BAGIAN TEKS:

Sumaindra Jarwadi, Bergelut di Jalan Pengabdian untuk Kaum Marginal
Delapan tahun mengabdi tanpa imbalan Sumaindra Jarwadi menegaskan pentingnya kesadaran dan hati nurani dalam profesi.
Sudah hampir delapan tahun, Sumaindra Jarwadi (31) bekerja di Lembaga Bantuan Hukum Bandar Lampung sebagai salah satu pengacara yang mendampingi kelompok masyarakat rentan yang sedang berhadapan tanpa bantuan hukum. Dalam kurun waktu tersebut, pikiran, tenaga, dan waktunya tercurah tanpa mendapat imbalan jasa.
Sumaindra memang tak sendiri. Setidaknya ada lima pengacara lain dan empat staf LBH Bandar Lampung yang berada di bawah koordinasinya juga melakukan pengabdian saat ini. Merekalah yang menghidupkan denyut organisasi yang didirikan sejak 28 tahun lalu. Dalam perjalanannya, LBH Bandar Lampung memang mengabdikan diri untuk memberikan bantuan hukum struktural. Penanganan kasus tak hanya dilihat dari sisi hukumnya semata, tetapi juga pada situasi ketimpangan yang terjadi di masyarakat. Maka tak heran, organisasi ini menyasar kelompok masyarakat miskin, marginal, dan berhadapan dengan kekuasaan baik pemerintahan maupun modal.
Menarik untuk melihat bagaimana Direktur LBH Bandar Lampung itu kemudian tercebur ke dalam dunia “pergerakan” membantu kaum miskin dan terpinggirkan. Sumaindra bukan dari keluarga berada. Ayahnya adalah seorang petani, sedangkan ibunya bekerja sebagai buruh cuci untuk membantu ekonomi keluarga. Pada suatu kali, ibunya dituduh mencuri. Saat itu, ia masih duduk di bangku kelas tiga atau empat sekolah dasar. Meskipun kasus tersebut tak sampai ke proses hukum, tuduhan yang dialamatkan kepada ibu kandungnya tersebut membuat Sumaindra yang masih bocah memendam trauma.
Baca juga : Sifan Hassan, Imigran yang Mengguncang Lintasan Lari Olimpiade Paris
Disadari ataupun tidak, hal tersebut membantunya menemukan jalan yang kini dilalui selama delapan tahun terakhir, yaitu memilih jurusan hukum saat kuliah kemudian menjadi pengacara. Lebih spesifik lagi, pengacara bagi warga miskin dan terpinggirkan oleh kebijakan-kebijakan pemerintah ataupun pemilik modal.

SOAL LATIHAN: Menurut teks, apa pekerjaan ibu Sumaindra Jarwadi? Daftar berikut tidak ada hubungannya dengan teks di atas.

BLOK DATA:
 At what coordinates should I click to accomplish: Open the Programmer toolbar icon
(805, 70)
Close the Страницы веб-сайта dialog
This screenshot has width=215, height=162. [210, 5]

PEMBAHASAN SOAL: Ibunya bekerja sebagai buruh cuci untuk membantu ekonomi keluarga.